** BEGIN Data for this exercise **

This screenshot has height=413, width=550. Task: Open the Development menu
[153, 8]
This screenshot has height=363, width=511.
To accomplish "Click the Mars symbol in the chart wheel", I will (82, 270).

** END Data for this exercise **
** BEGIN Data for this exercise **

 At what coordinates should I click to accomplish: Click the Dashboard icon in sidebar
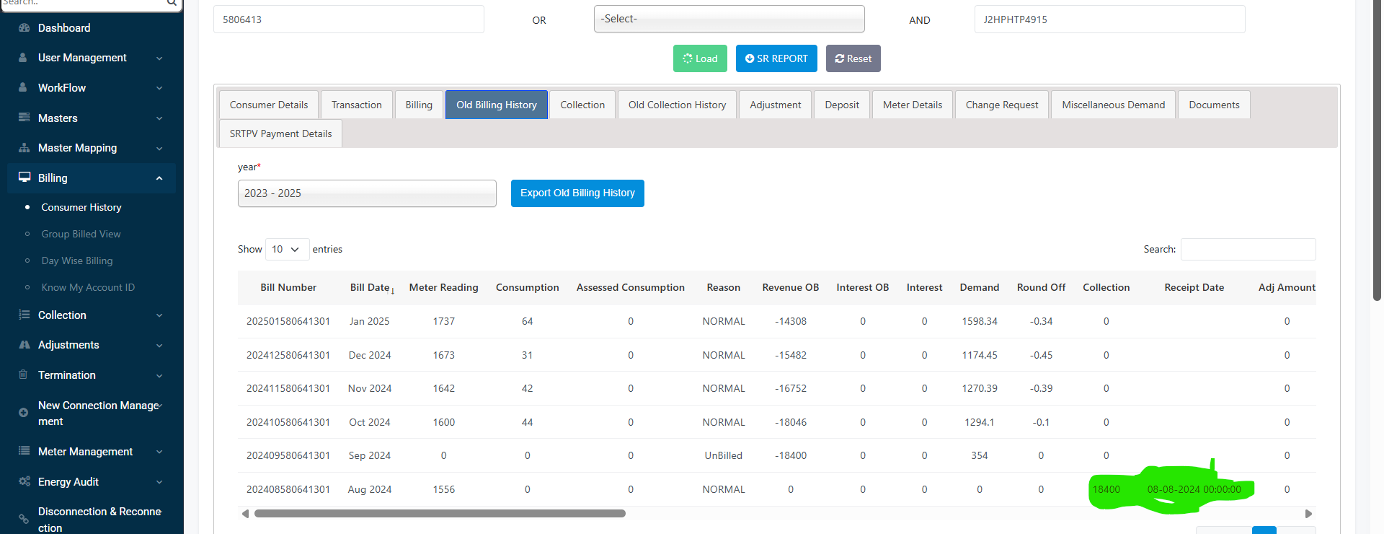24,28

** END Data for this exercise **

# [Task]
Return, without any changes, the lines running from the one containing "This screenshot has height=413, width=550." through the one containing "will (82, 270).", with both of those lines included.

# [Response for this exercise]
This screenshot has height=413, width=550. Task: Open the Development menu
[153, 8]
This screenshot has height=363, width=511.
To accomplish "Click the Mars symbol in the chart wheel", I will (82, 270).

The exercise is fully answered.